- WORK REQUIRED:
Rewrite the rows below, putting "Where do I click to complete" wherever "At what coordinates should I click to accomplish" appears and keeping everything else the same.

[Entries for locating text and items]
────────────────────

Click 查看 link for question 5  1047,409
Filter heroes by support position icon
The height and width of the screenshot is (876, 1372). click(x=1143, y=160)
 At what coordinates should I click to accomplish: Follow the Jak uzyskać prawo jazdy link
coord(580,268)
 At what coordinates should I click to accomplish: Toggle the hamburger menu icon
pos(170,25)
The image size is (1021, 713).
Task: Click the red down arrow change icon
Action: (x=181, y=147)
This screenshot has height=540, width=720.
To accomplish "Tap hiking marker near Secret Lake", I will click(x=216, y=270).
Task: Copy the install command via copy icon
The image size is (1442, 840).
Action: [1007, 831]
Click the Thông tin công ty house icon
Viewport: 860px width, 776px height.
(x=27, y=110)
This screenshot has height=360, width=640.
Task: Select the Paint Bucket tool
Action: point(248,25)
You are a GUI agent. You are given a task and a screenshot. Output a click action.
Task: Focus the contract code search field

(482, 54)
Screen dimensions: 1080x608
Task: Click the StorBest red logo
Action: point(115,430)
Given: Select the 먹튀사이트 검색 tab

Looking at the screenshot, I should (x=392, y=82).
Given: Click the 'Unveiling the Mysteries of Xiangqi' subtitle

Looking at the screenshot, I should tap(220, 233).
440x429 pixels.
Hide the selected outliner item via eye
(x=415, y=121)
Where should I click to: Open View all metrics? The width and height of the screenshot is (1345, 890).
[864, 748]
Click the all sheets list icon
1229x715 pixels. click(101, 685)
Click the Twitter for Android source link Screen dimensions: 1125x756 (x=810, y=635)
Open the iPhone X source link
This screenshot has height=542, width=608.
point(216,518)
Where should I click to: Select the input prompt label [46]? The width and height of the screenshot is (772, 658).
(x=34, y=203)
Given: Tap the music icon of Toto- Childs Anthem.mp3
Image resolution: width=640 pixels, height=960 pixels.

────────────────────

- TASK RESPONSE:
Click 查看 link for question 5  1047,409
Filter heroes by support position icon
The height and width of the screenshot is (876, 1372). click(x=1143, y=160)
 Where do I click to complete: Follow the Jak uzyskać prawo jazdy link
coord(580,268)
 Where do I click to complete: Toggle the hamburger menu icon
pos(170,25)
The image size is (1021, 713).
Task: Click the red down arrow change icon
Action: (x=181, y=147)
This screenshot has height=540, width=720.
To accomplish "Tap hiking marker near Secret Lake", I will click(x=216, y=270).
Task: Copy the install command via copy icon
The image size is (1442, 840).
Action: [1007, 831]
Click the Thông tin công ty house icon
Viewport: 860px width, 776px height.
(x=27, y=110)
This screenshot has height=360, width=640.
Task: Select the Paint Bucket tool
Action: point(248,25)
You are a GUI agent. You are given a task and a screenshot. Output a click action.
Task: Focus the contract code search field

(482, 54)
Screen dimensions: 1080x608
Task: Click the StorBest red logo
Action: point(115,430)
Given: Select the 먹튀사이트 검색 tab

Looking at the screenshot, I should (x=392, y=82).
Given: Click the 'Unveiling the Mysteries of Xiangqi' subtitle

Looking at the screenshot, I should tap(220, 233).
440x429 pixels.
Hide the selected outliner item via eye
(x=415, y=121)
Where should I click to: Open View all metrics? The width and height of the screenshot is (1345, 890).
[864, 748]
Click the all sheets list icon
1229x715 pixels. click(101, 685)
Click the Twitter for Android source link Screen dimensions: 1125x756 (x=810, y=635)
Open the iPhone X source link
This screenshot has height=542, width=608.
point(216,518)
Where should I click to: Select the input prompt label [46]? The width and height of the screenshot is (772, 658).
(x=34, y=203)
Given: Tap the music icon of Toto- Childs Anthem.mp3
Image resolution: width=640 pixels, height=960 pixels.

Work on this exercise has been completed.